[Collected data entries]
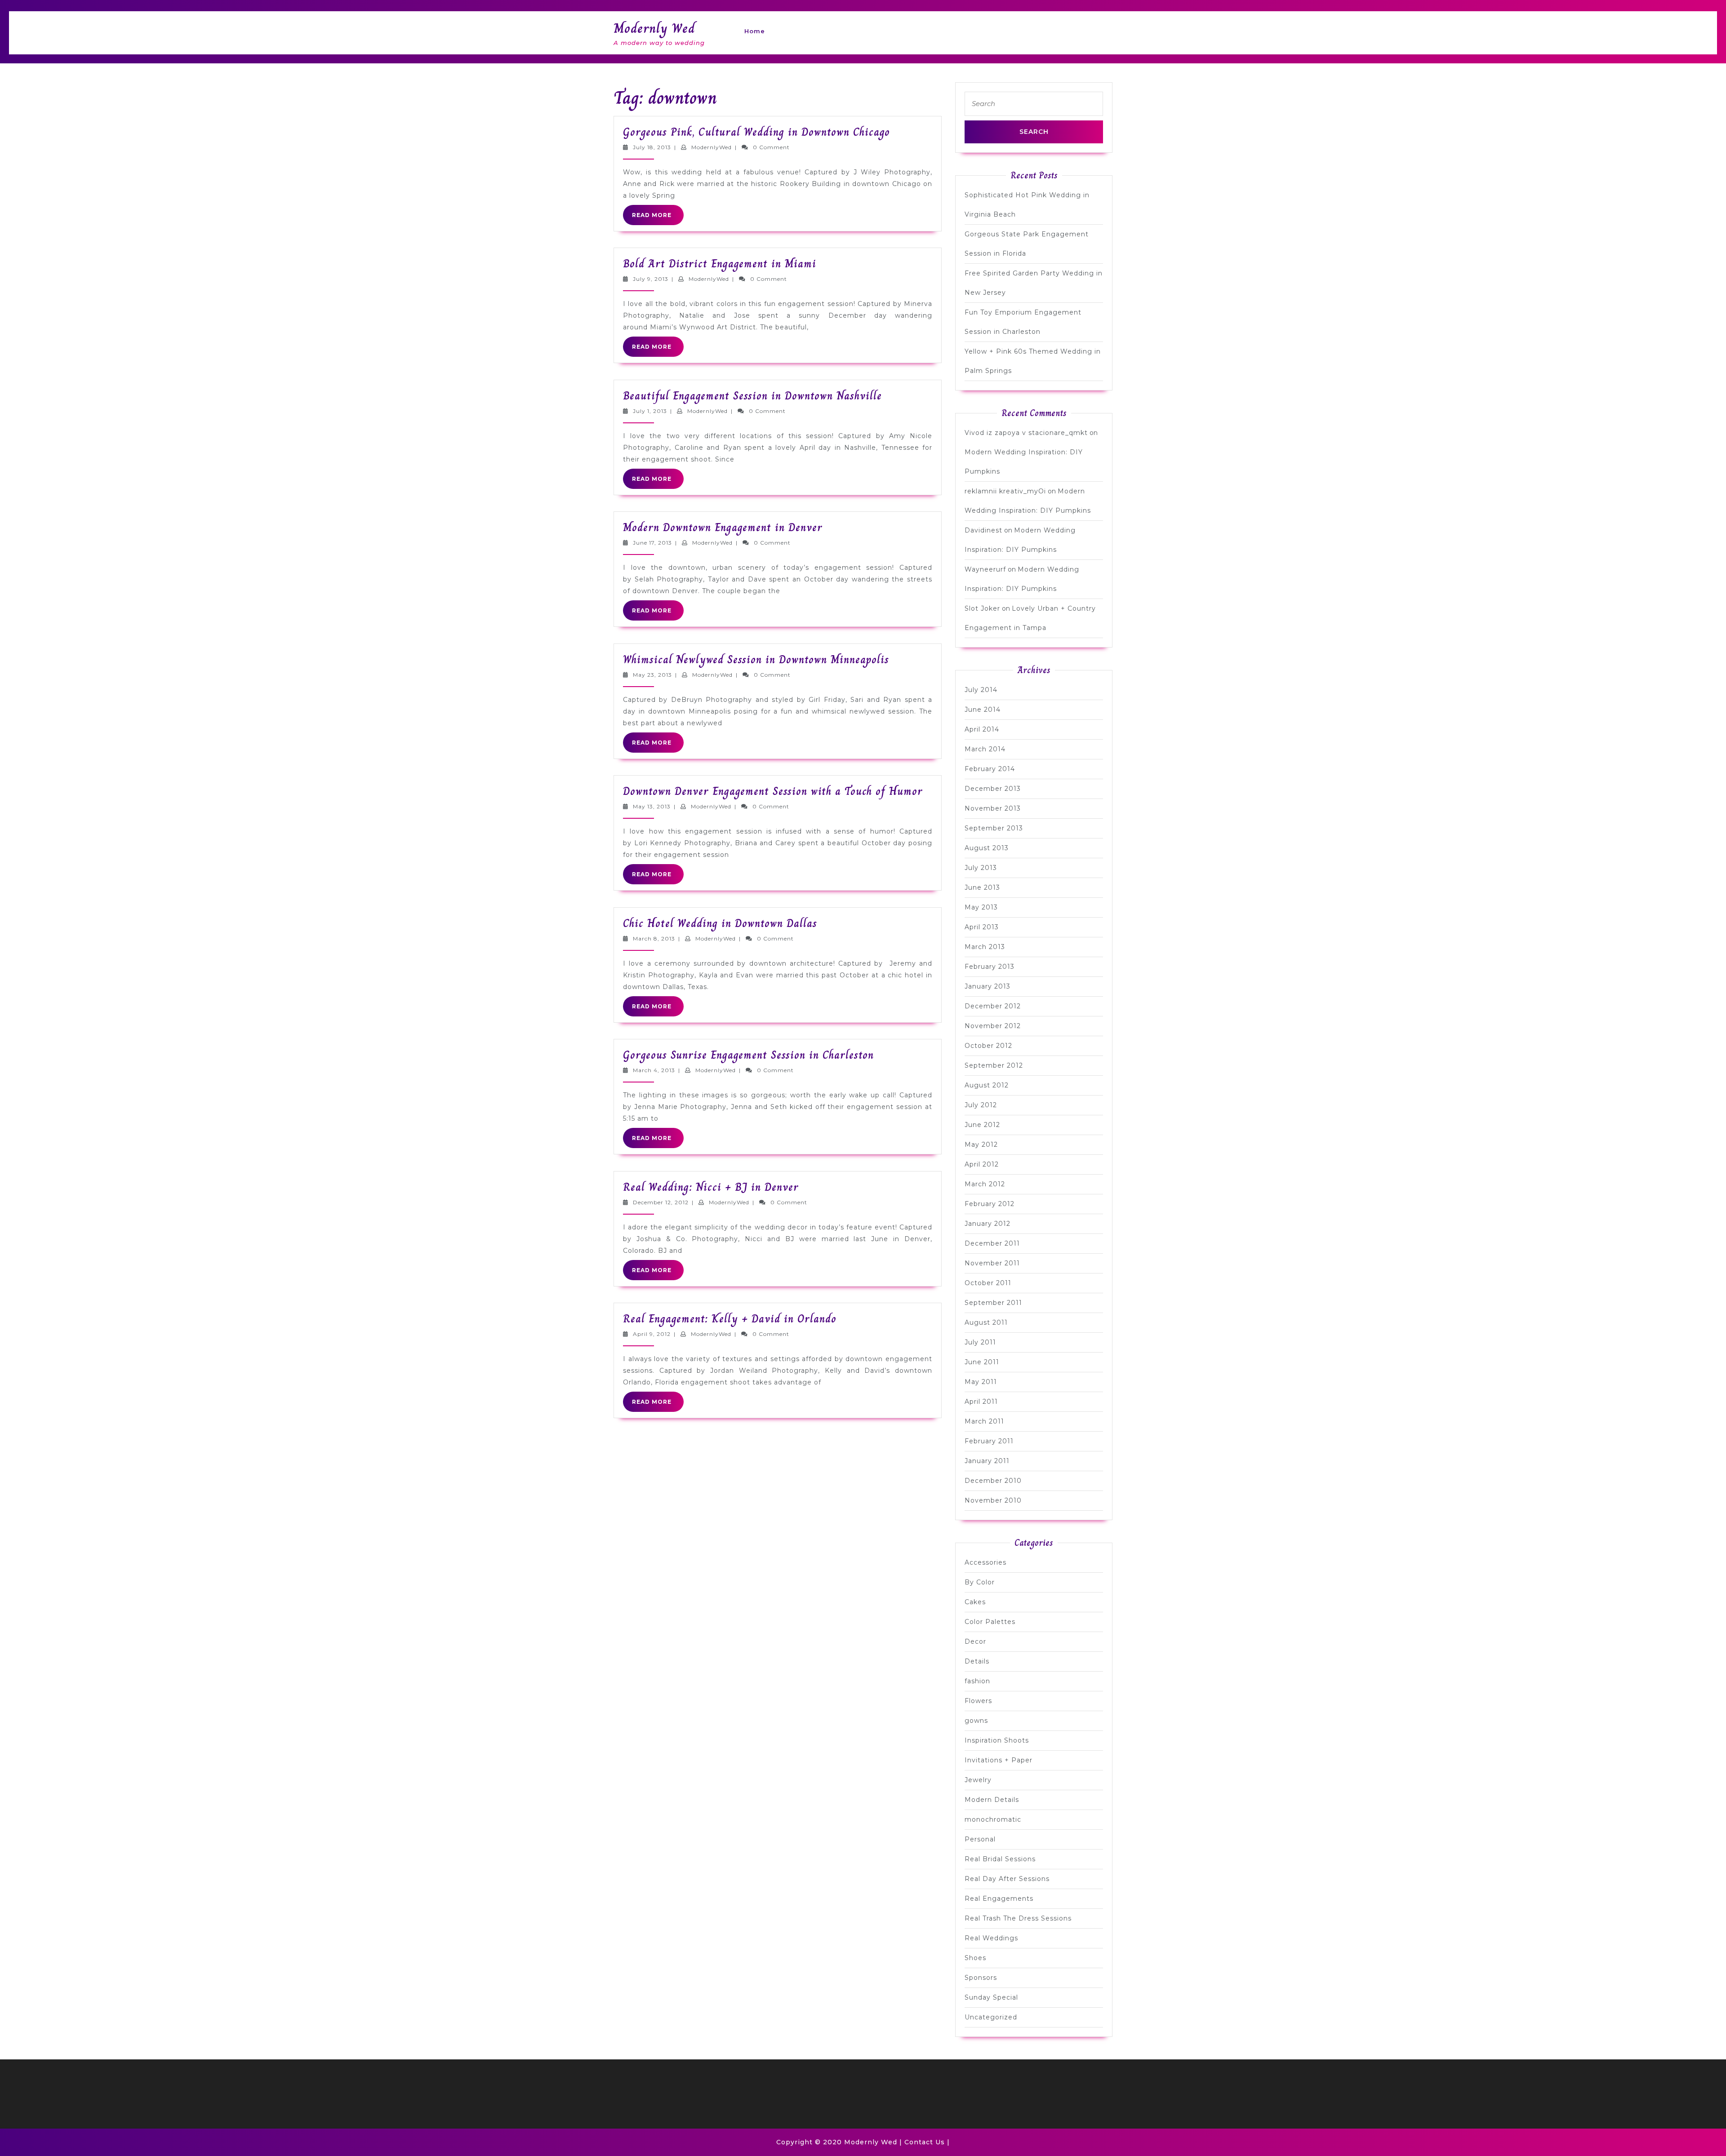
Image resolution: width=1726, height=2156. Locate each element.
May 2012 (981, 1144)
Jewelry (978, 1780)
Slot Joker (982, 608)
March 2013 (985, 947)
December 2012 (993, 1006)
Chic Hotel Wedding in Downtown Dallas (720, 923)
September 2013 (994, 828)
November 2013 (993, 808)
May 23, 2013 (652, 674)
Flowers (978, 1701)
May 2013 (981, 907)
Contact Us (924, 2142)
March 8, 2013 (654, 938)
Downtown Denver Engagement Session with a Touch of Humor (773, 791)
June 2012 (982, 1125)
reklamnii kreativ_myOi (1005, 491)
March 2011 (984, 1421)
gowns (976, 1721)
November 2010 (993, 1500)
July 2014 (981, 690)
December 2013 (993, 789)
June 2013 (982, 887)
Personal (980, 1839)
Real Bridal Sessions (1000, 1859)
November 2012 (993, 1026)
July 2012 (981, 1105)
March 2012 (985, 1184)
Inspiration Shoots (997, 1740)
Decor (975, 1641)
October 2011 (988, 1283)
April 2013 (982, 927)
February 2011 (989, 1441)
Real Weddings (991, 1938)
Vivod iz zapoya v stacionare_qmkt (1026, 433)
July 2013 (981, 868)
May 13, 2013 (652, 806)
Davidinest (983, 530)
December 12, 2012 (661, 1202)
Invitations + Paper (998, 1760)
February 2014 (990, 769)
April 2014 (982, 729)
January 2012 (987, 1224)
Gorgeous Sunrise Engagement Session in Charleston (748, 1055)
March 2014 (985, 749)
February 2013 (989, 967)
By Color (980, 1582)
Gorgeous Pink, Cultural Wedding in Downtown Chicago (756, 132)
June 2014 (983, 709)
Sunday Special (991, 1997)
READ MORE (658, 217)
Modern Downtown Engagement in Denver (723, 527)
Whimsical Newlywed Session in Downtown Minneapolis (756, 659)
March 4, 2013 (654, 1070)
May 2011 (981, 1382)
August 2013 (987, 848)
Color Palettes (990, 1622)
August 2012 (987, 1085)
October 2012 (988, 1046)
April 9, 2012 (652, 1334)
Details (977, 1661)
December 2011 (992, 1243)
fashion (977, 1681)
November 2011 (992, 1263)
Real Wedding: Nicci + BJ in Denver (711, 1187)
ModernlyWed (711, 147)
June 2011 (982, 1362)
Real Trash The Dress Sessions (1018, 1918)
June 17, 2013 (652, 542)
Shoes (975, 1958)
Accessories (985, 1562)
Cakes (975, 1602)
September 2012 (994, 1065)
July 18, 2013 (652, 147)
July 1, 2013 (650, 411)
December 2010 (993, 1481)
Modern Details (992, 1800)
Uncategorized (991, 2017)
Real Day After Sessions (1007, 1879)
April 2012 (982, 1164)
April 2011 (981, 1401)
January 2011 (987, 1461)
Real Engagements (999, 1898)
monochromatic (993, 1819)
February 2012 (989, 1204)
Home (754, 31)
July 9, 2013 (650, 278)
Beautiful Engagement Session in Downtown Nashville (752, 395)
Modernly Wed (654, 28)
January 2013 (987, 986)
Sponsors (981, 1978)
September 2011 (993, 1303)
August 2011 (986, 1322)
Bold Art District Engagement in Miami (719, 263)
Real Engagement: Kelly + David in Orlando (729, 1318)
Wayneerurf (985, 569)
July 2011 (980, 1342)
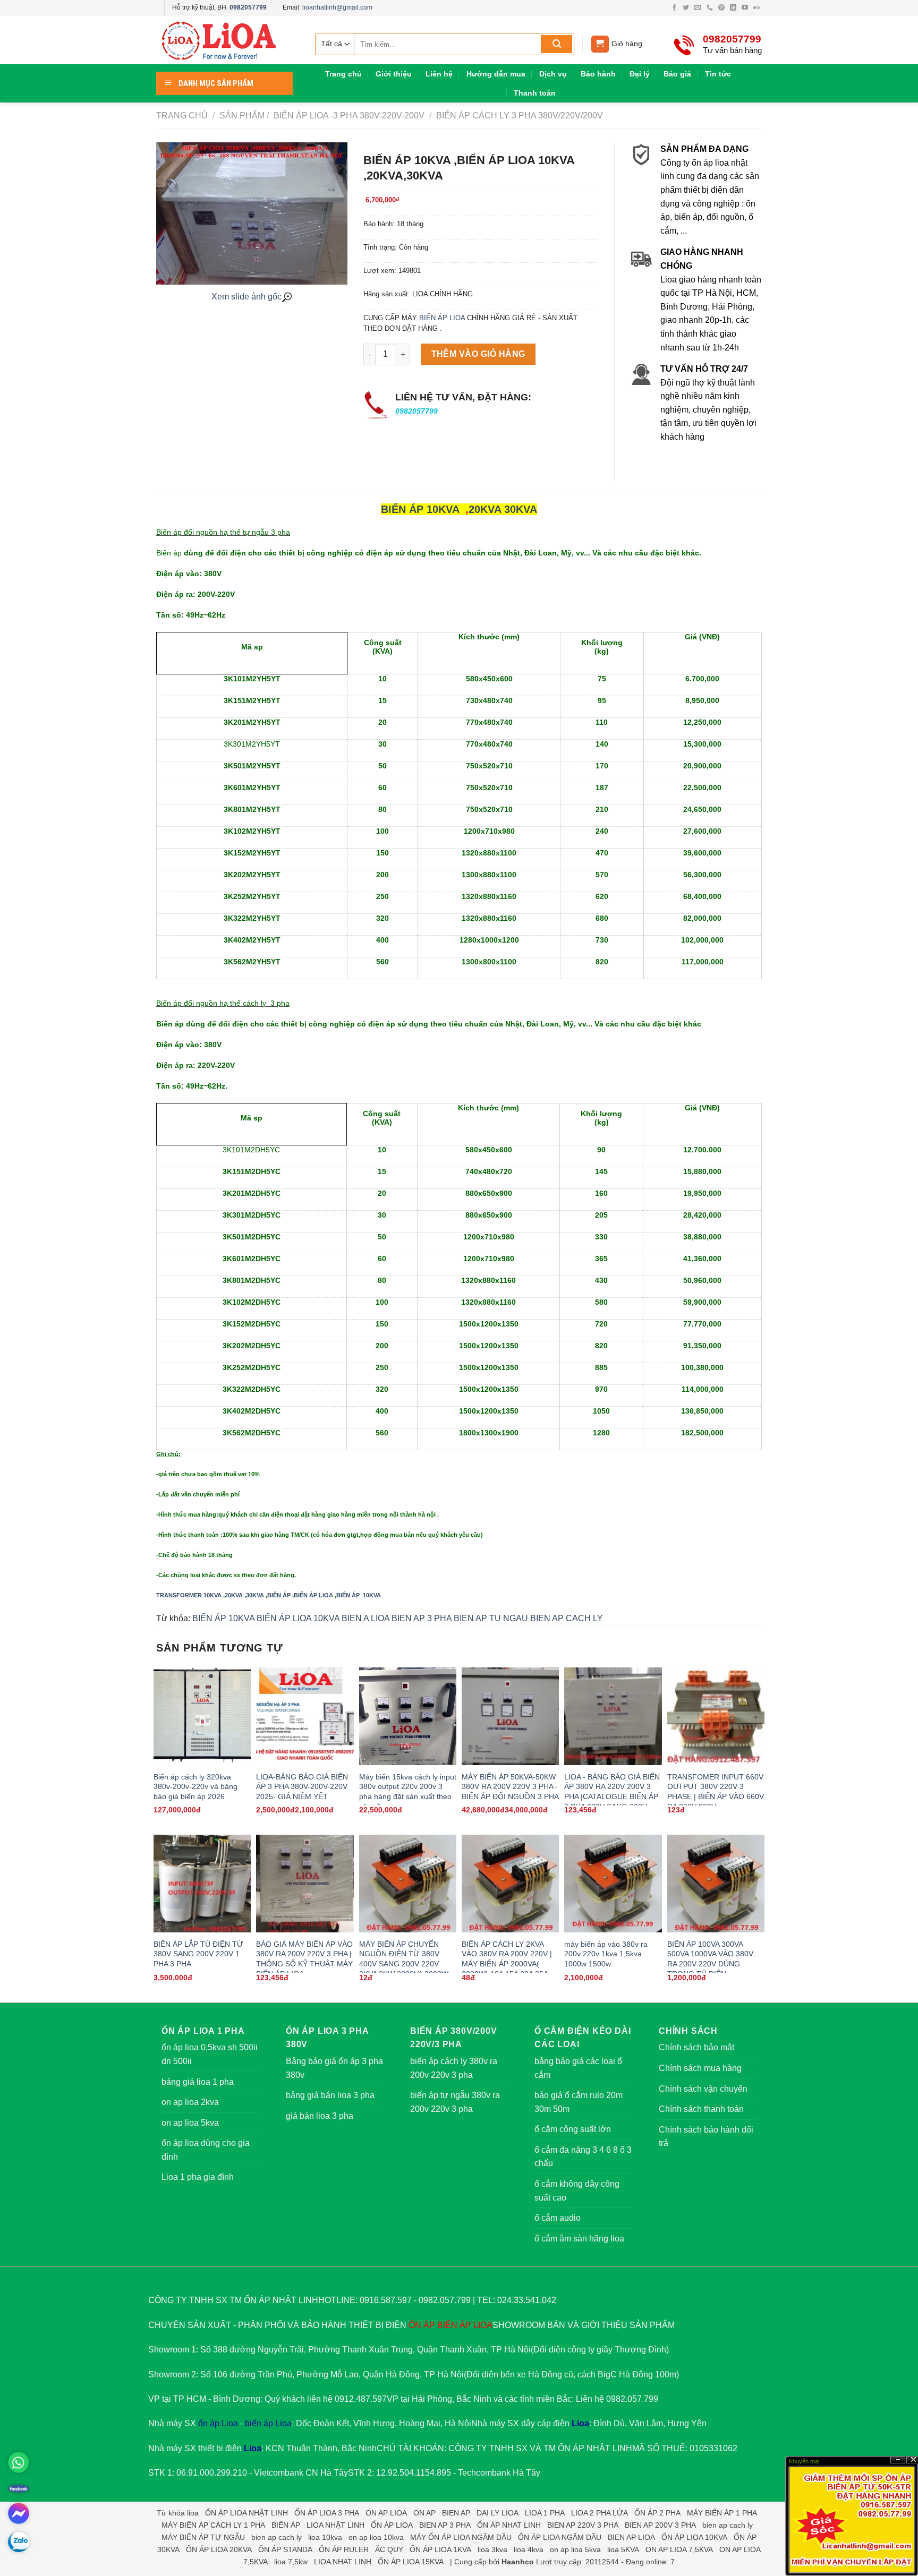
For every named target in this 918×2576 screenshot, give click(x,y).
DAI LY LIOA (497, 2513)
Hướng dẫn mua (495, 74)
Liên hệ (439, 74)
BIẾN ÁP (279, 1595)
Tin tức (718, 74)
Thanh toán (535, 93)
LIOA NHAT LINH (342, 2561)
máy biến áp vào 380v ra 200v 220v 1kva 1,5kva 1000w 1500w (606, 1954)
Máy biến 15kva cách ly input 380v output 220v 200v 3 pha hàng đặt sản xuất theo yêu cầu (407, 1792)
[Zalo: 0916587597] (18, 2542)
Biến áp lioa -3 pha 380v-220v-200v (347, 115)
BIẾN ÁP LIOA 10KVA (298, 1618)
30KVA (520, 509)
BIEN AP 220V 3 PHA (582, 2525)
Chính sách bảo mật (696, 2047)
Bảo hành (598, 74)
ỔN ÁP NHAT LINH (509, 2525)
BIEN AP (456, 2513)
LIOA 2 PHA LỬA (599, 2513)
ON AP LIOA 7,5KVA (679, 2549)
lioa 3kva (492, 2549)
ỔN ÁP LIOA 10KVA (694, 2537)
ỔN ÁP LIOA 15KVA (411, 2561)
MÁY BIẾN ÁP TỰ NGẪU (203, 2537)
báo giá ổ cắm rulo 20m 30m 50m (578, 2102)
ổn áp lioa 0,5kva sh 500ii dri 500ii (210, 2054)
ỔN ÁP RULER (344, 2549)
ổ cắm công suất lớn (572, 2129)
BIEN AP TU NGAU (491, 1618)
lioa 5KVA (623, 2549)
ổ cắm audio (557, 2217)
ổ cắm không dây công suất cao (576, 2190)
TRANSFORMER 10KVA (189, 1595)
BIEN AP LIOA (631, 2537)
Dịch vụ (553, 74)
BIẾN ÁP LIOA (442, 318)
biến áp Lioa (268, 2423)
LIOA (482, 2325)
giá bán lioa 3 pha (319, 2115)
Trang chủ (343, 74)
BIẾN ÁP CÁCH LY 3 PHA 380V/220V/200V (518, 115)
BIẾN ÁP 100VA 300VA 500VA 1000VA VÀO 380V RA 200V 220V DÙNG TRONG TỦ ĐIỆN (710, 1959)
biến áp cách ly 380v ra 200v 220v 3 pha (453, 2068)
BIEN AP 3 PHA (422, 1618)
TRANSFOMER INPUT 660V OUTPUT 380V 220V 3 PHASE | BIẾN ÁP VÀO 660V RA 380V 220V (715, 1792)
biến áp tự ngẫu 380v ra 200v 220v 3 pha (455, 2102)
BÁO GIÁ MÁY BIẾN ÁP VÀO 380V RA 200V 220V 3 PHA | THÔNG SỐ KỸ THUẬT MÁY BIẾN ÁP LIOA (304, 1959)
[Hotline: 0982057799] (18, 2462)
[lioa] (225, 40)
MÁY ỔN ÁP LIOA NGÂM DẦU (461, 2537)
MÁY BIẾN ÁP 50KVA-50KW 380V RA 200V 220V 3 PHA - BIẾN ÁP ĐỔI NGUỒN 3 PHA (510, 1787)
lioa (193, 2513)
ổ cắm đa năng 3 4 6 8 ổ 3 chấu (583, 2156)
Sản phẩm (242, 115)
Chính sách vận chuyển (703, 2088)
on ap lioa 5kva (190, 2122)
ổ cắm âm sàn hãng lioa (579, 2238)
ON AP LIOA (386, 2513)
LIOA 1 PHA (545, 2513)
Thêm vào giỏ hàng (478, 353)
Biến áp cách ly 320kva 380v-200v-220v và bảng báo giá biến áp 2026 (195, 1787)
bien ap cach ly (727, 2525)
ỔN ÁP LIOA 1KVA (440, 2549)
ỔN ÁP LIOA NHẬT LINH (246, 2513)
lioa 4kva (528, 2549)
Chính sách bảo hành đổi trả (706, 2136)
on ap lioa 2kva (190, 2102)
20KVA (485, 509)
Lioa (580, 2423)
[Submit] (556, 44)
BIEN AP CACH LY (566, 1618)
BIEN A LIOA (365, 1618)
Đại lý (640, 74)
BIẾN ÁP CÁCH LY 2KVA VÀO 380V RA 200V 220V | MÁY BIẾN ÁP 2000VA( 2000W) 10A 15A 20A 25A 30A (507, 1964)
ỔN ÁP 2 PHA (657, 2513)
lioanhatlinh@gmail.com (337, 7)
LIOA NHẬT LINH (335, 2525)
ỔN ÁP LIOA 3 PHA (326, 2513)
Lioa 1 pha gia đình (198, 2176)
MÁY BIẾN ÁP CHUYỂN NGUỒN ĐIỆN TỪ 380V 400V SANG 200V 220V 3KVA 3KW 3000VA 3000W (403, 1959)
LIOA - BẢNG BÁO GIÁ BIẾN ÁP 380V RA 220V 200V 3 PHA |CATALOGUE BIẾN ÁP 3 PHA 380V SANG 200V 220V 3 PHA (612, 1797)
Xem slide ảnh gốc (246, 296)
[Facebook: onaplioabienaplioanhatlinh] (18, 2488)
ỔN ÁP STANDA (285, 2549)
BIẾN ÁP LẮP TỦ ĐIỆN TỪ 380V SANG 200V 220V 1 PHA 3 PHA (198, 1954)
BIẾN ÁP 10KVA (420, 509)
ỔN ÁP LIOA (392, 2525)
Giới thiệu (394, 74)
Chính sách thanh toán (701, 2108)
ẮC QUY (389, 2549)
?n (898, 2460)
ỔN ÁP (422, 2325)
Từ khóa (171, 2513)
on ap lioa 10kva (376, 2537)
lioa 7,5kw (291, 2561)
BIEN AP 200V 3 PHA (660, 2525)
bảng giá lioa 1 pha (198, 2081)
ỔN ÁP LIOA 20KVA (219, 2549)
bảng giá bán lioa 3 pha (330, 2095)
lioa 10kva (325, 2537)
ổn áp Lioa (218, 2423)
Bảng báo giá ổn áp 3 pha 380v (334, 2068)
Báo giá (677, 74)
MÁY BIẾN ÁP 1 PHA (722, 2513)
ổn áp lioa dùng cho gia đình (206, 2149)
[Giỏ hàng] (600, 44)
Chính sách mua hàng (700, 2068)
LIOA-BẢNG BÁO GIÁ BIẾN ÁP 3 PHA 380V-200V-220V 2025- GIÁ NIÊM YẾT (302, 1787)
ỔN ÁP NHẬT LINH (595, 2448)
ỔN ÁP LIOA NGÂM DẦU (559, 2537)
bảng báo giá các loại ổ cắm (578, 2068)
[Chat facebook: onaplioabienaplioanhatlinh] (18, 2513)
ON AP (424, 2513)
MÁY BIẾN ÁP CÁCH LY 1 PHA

▶ [Problem statement]
Could you return exactly the stretch of the data above that starts at the line with "February 2011 (989, 1441)" and ends at the line with "March 4, 2013 (654, 1070)", both lines included?

▶ [Response for this exercise]
February 2011 (989, 1441)
Real Weddings (991, 1938)
Vivod iz zapoya v stacionare_qmkt (1026, 433)
July 2013 (981, 868)
May 13, 2013 (652, 806)
Davidinest (983, 530)
December 12, 2012 (661, 1202)
Invitations + Paper (998, 1760)
February 2014 (990, 769)
April 2014 (982, 729)
January 2012 (987, 1224)
Gorgeous Sunrise Engagement Session in Charleston (748, 1055)
March 2014 (985, 749)
February 2013 (989, 967)
By Color (980, 1582)
Gorgeous Pink, Cultural Wedding in Downtown Chicago (756, 132)
June 2014 (983, 709)
Sunday Special (991, 1997)
READ MORE (658, 217)
Modern Downtown Engagement in Denver (723, 527)
Whimsical Newlywed Session in Downtown Minneapolis (756, 659)
March 4, 2013 (654, 1070)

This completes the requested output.